Acetylcholine receptors (AChRs) are allosteric proteins that isomerize (‘gates’) between resting and active conformations. We used single-channel electrophysiology to study gating of mouse adult-type endplate AChRs in the absence of agonists (free energy change, ΔG0). Many different point mutations in AChRs change ΔG0. For pairs of mutations, the net change in ΔG0 was about the same as the sum of the individual changes, indicating that mutations were independent and had mostly local effects. By correlating changes in ΔG0 with side chain partition coefficients, we could infer the hydrophobicity and volume of each residue's local environment.
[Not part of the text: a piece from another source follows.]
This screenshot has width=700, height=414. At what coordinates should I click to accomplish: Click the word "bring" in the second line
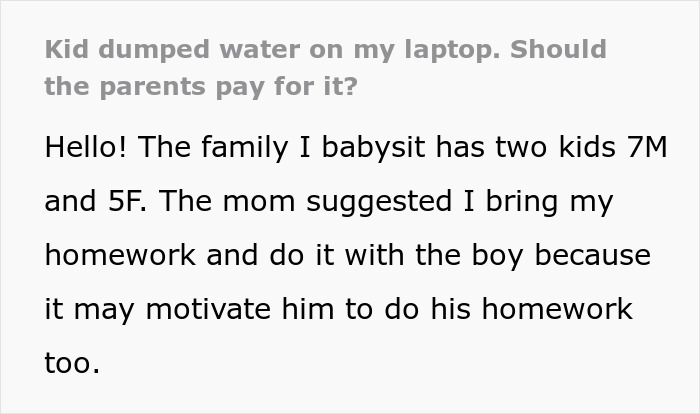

The kinetics of unliganded gating is complex, but was explained by schemes having 3-shut and 2-open states that all produced the same ΔG0. The longest-lived open component was eliminated by some mutations (aromatic residues at the agonist-binding site and in M1) and α-conotoxin (a specific blocker of the α-δ binding site), without affecting ΔG0. This suggests that long-lived unliganded openings are outside of the main activation sequence. In diliganded gating, in the α subunit there is a coarse-grained gradient in gating ϕ values (a conformational ‘wave’) that is less distinct in unliganded gating. Furthermore, without agonists the relative position of the gating transition state was more malleable compared to with agonists (larger Hammond shifts). The degree of shift (dϕ/dΔG0) was a function of the residue ϕ-value, and was largest at ϕ∼0.5. We hypothesize that without agonists, there are multiple activation pathways that traverse a rugged potential energy surface.